A LUCILIUS PARABLE: CONSISTENCY
July 7th, 2019
Lucilius took a seat on a large boulder to look back on the progress he’d made, but a haze of grey erased his view. Low clouds had rolled into the valley, covering the tremendous distance he’d walked over the past several days. The ground, now rocky and gravel merely faded a few hundred feet below where Lucilius sat.
He drank from a canteen and watched as the cloud rose higher, and higher. The summit he was trekking towards was still another half a day away, and the rising cloud would make night fall quicker. He capped his canteen and turned to continue on and find a good place to make camp.

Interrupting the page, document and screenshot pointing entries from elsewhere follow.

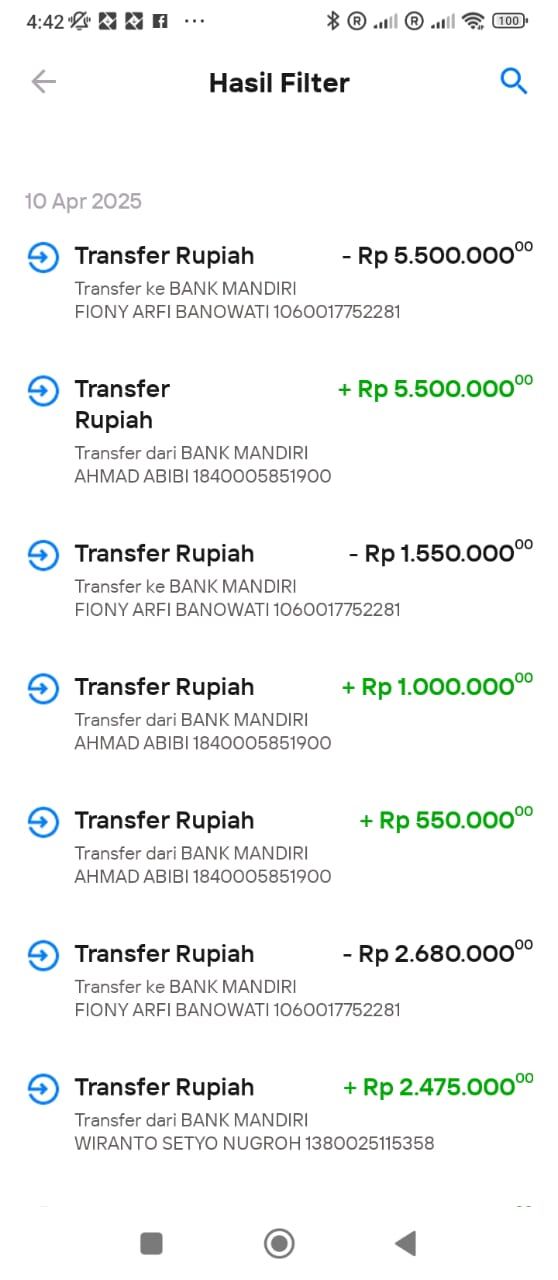This screenshot has height=1280, width=558.
Task: Tap transfer icon beside + Rp 2.475.000 entry
Action: [x=43, y=1088]
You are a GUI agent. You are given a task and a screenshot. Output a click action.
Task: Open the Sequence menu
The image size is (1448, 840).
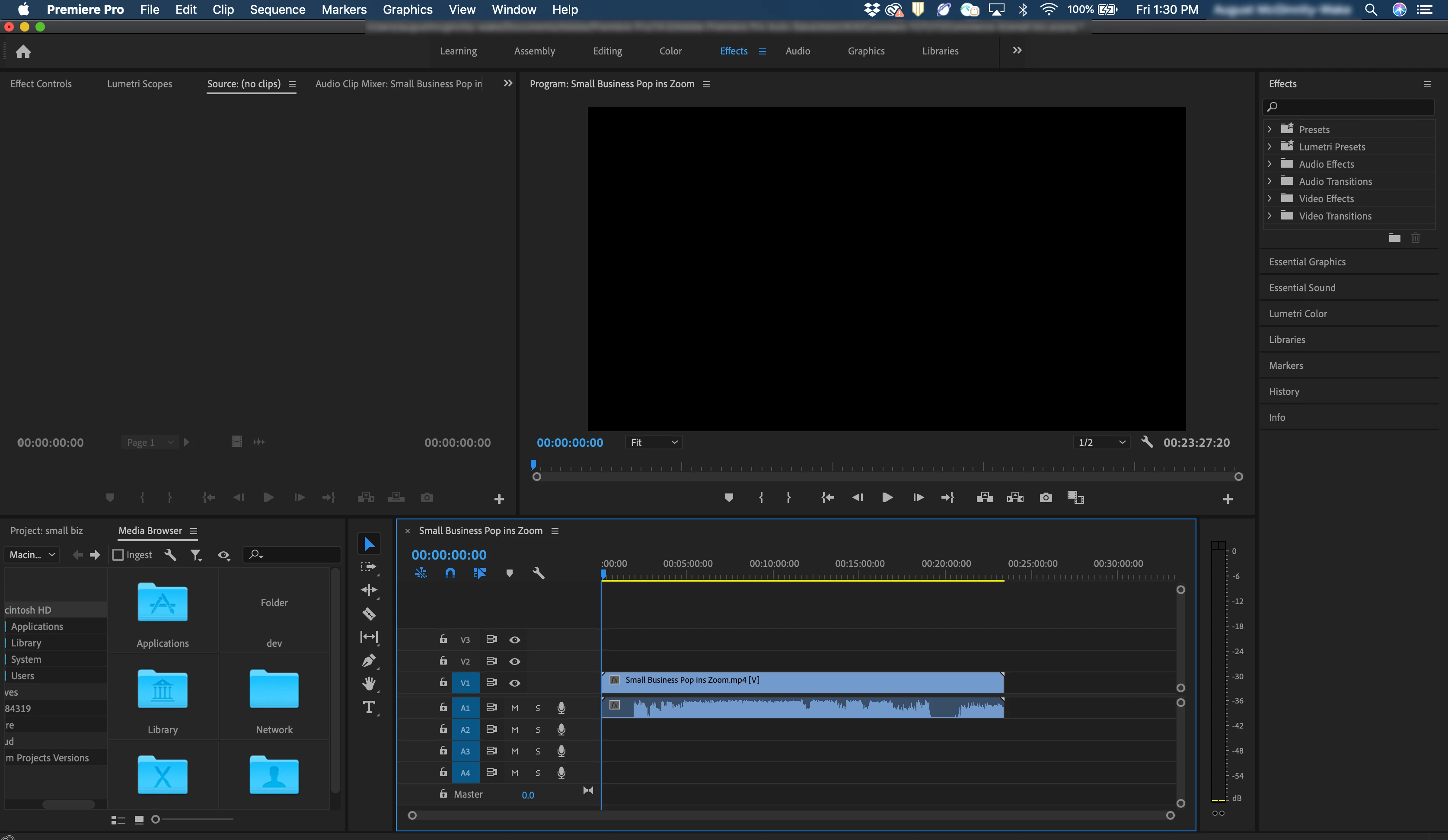tap(277, 9)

The white mist rose up around him, making all the ground around him fade out towards nothing but white. He kept his eyes to the ground just before him, watching his boots take step after step. He paused to look around, seeing nothing, but knowing the way from the slope. He continued on, watching each step, one after another. Time began to blur into a single moment, repeating, over and over. With the cloud blocking his view, his whole sense of the situation narrowed, and he began to wonder if he was indeed trapped in a loop of some kind. He kept on, noticing his breath in rhythm with the march of his step, and below the breath he began to sense the beat of his heart, all of it in a slow roll, repeating. Where many might find the trudge boring, Lucilius found himself falling into a sort of trance, meditating on the gift of a simple moment that seemed to repeat with no novelty. Each time his mind wandered off to some distant worry or wonder, he quickly saw his boots again and the whole moment rolled him once more and again.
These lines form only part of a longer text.